On 9/29/2015 10:30 AM, Sean Leonard wrote:
On 9/29/2015 9:40 AM, Daniel Bünzli wrote:
I would say there's already enough terminology in the Unicode world to add more to it. This thread already hinted at enough ways of expressing what you'd like, the simplest one being "scalar values greater than U+001F". This is the clearest you can come up with and anybody who has basic knowledge of the Unicode standard
Uh...I think you mean U+007F? :)

I agree that "scalar values greater than U+007F" doesn't just trip off the tongue, and while technically accurate, it is bad terminology -- precisely because it
begs the question "wtf are 'scalar values'?!" for the average engineer.
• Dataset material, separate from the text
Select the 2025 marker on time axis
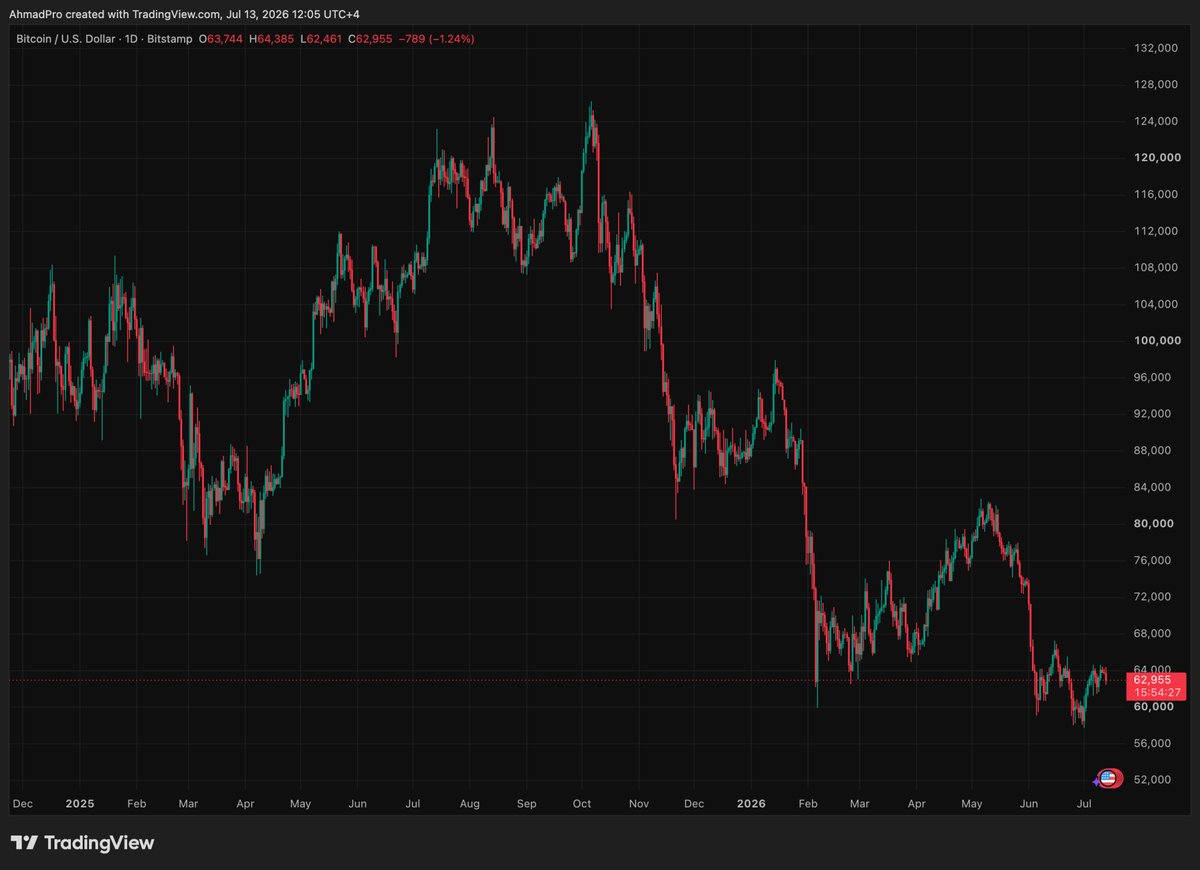 (x=79, y=803)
Perhaps it's because I'm writing to the Unicode crowd, but honestly there are a lot of very intelligent software engineers/standards folks who do not have the "basic knowledge of the Unicode standard" that is being presumed. They want to focus on other parts of their systems or protocols, and when it comes to the "text part", they just hand-wave and say "Unicode!" and call it a day. ...

Well, from this discussion, and from my experience as an engineer, I think this comes down to people in other standards, practices, and protocols dealing with the ages old problem of on beyond zebra for characters, where the comfortable assumptions that byte=character break down and people have to special case their code and documentation. Where buffers overrun, where black hat hackers rub their hands in glee, and where engineers exclaim, "Oh gawd! I
can't just cast this character, because it's actually an array!"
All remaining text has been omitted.